The case was one of a number spearheaded by Margrethe Vestager, the European Commissioner for Competition, in which sweetheart tax deals given to powerful corporations have been framed as a form of illegal state subsidy. The most notable of these was a 2016 case in which Apple was ordered to pay Ireland €13 billion ($14.9 billion) in back taxes. This decision was annulled in 2020 by the same court involved in today’s ruling.
The Amazon case itself can be traced back to 2006, when the e-commerce giant established a labyrinthine tax structure in Europe which allowed it to funnel revenue from all EU sales through a subsidiary based in Luxembourg. Internally, Amazon referred to this as Project Goldcrest, named after Luxembourg’s national bird.

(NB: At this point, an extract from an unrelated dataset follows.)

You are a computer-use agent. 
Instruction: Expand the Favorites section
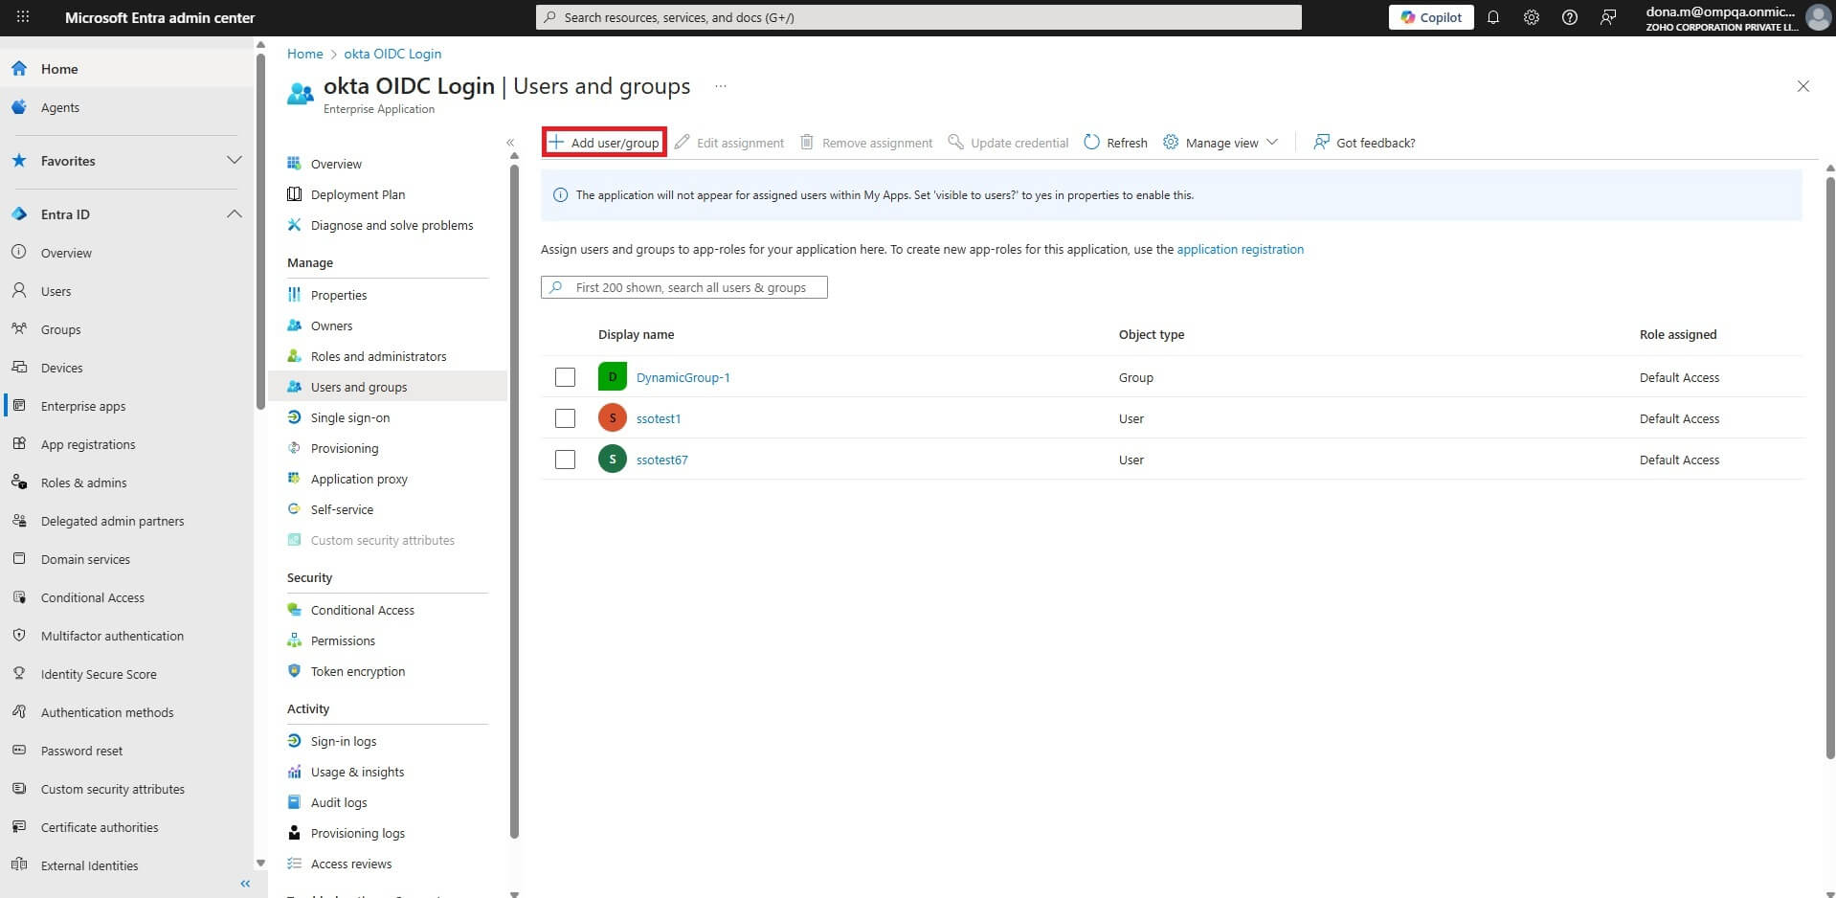(235, 160)
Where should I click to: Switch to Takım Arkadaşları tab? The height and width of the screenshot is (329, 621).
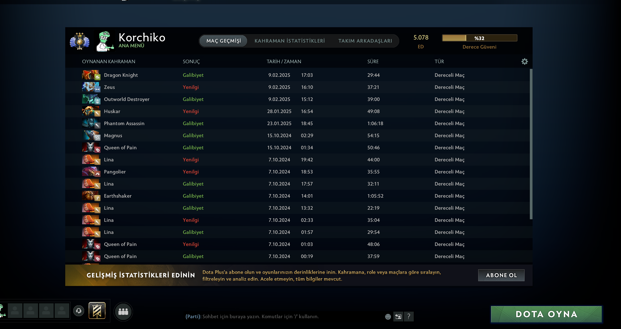point(365,41)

In 2017, the European Commission ruled that this structure was illegal and had allowed Amazon to avoid around €250 million in taxes. “Luxembourg gave illegal tax benefits to Amazon,” said Vestager at the time. “As a result, almost three quarters of Amazon’s profits were not taxed. In other words, Amazon was allowed to pay four times less tax than other local companies subject to the same national tax rules.”
But in a ruling this morning announced by the General Court of the European Union, judges found that the Commission “did not prove to the requisite legal standard that there was an undue reduction to the tax burden” of Amazon’s Luxembourg subsidiary. The ruling is a significant win for Amazon, and a blow for EU politicians hoping to rein in US tech giants.